Vuyiswa Ramokgopa, the national chairperson of Rise Mazansi, a panellist member at the unveiling of the report, said: “Some of the issues that are driving a sense of hopelessness in SA is that people no longer trust that politics are able to deliver the type of outcome that everyone understands. There is a loss of trust in the system. That is very dangerous.”
Dr Stravros Nicolaous, a senior executive at Aspen Pharmacare, said: “I give SA a resilient two (out of five). Some of the core issues was that the social cohesion project has failed, which has caused social tension under-pined by inequality, equal opportunity ...
“What is important is how we fix it. That is why you’ve seen business become a lot more vocal recently. The way forward is to build a more capable state,” Nicolaous said.
He said the question was how “do we contribute to providing, in many instances pro bono, capacity to restore these institutions?”
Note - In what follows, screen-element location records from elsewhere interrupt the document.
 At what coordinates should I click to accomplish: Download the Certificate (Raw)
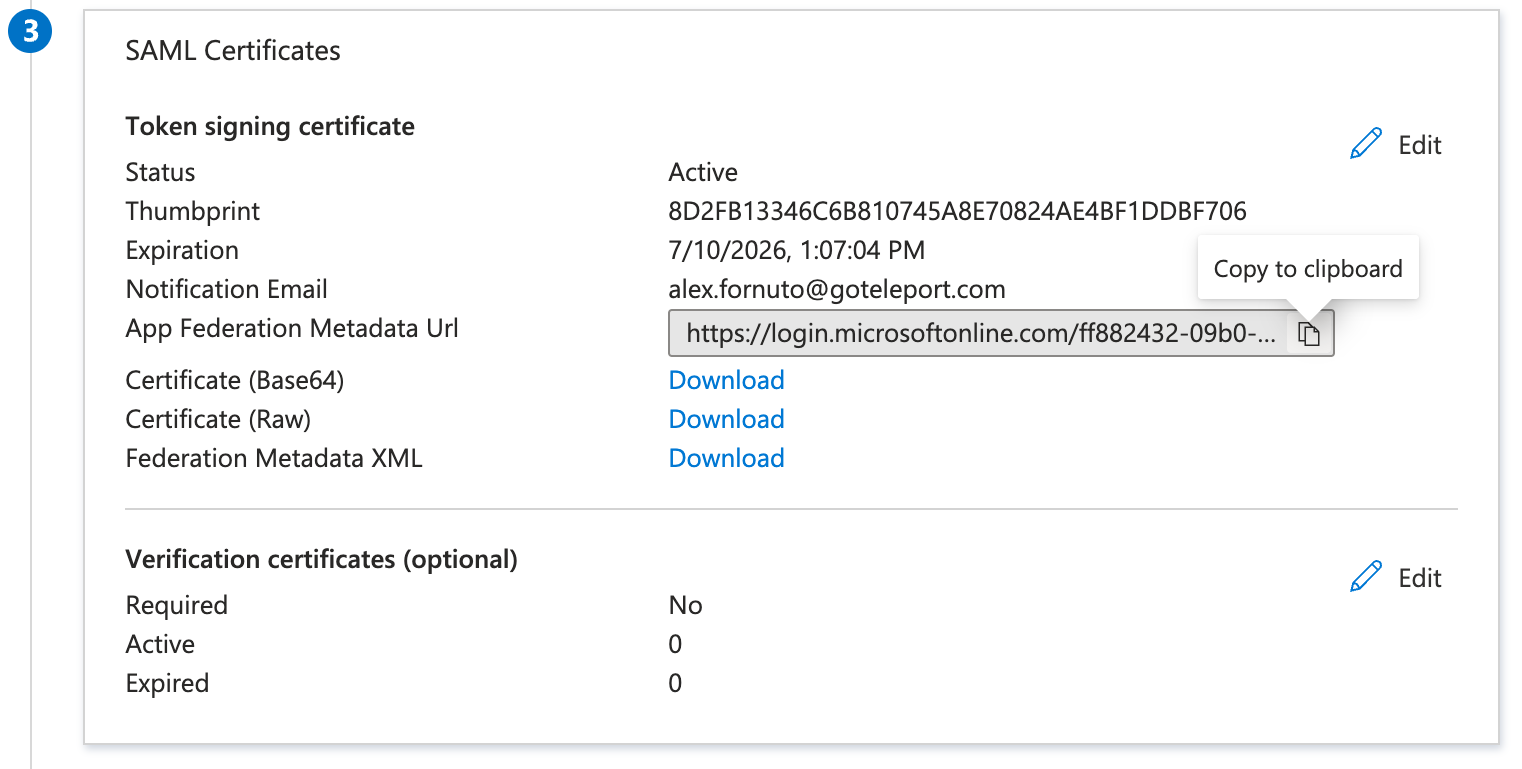(x=726, y=419)
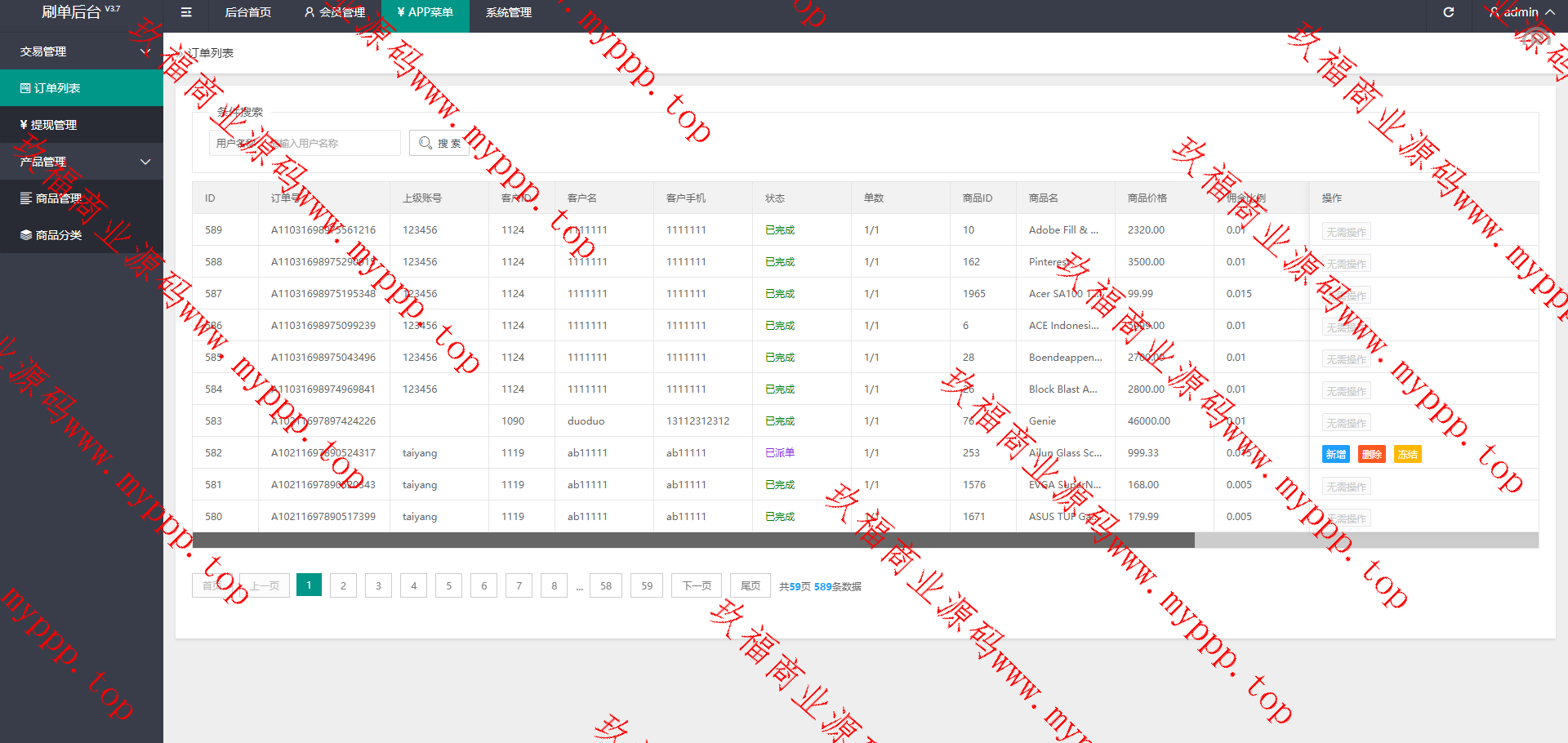This screenshot has height=743, width=1568.
Task: Click the sidebar collapse hamburger icon
Action: [186, 12]
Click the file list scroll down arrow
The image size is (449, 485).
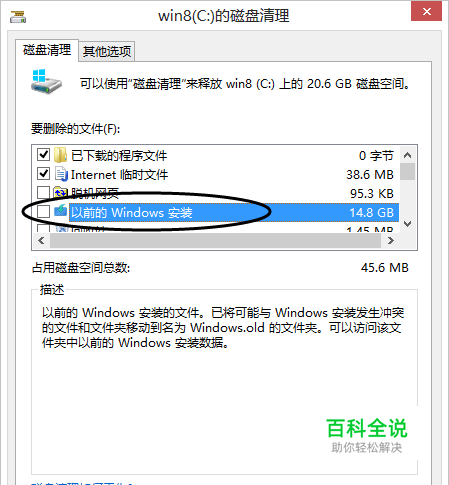click(407, 224)
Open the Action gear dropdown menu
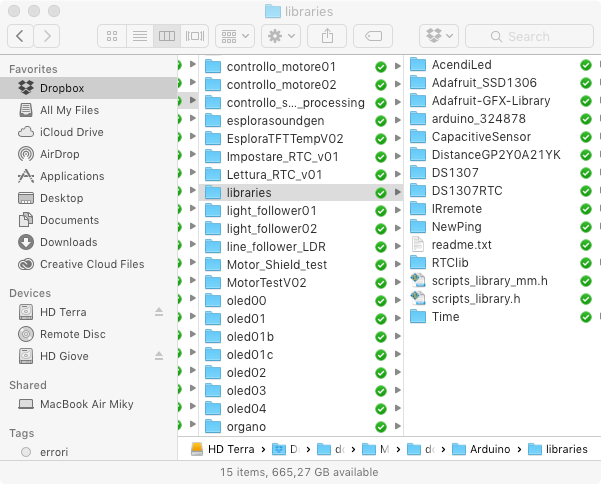This screenshot has width=601, height=484. tap(279, 36)
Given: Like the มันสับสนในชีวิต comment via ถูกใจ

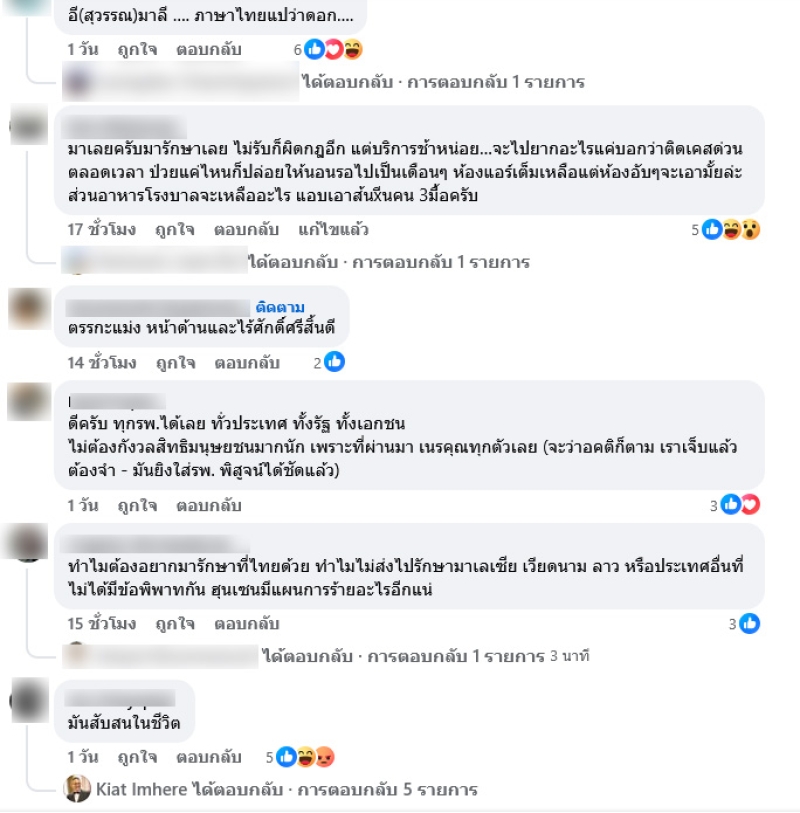Looking at the screenshot, I should [137, 757].
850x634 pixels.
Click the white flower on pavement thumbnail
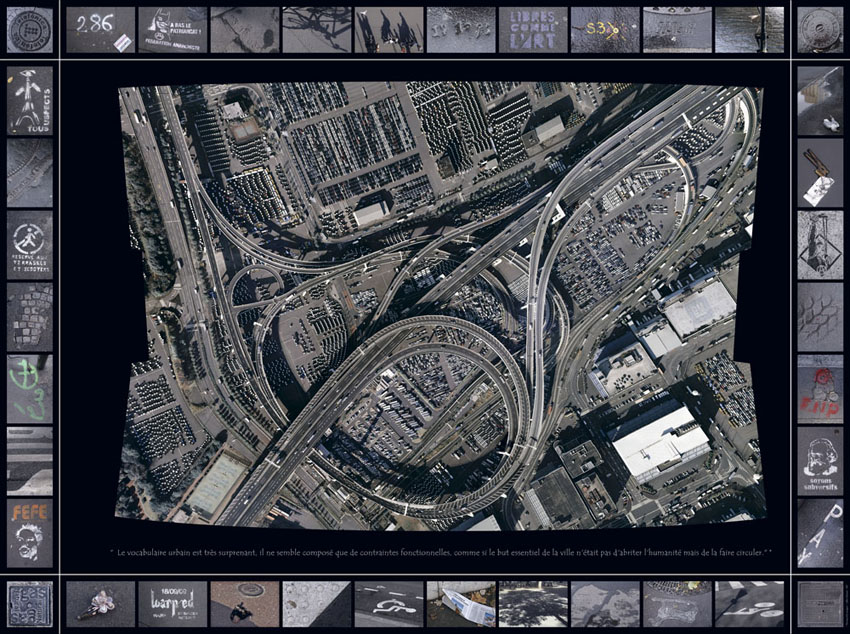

He said the private and public working together under the right governance strategies represented the best prospect of success. CEOs were working closely with the government on energy security, infrastructure, logistics and production.
Businesses could provide expertise, skills and capacity to support, but it had to be government-led, Nicolaous said.
In the report, CEOs said to get to the four out of five, it would take a collaborative effort to ease the short-term challenges from citizens, the government and the private sector to put the foundations in place for long-term growth.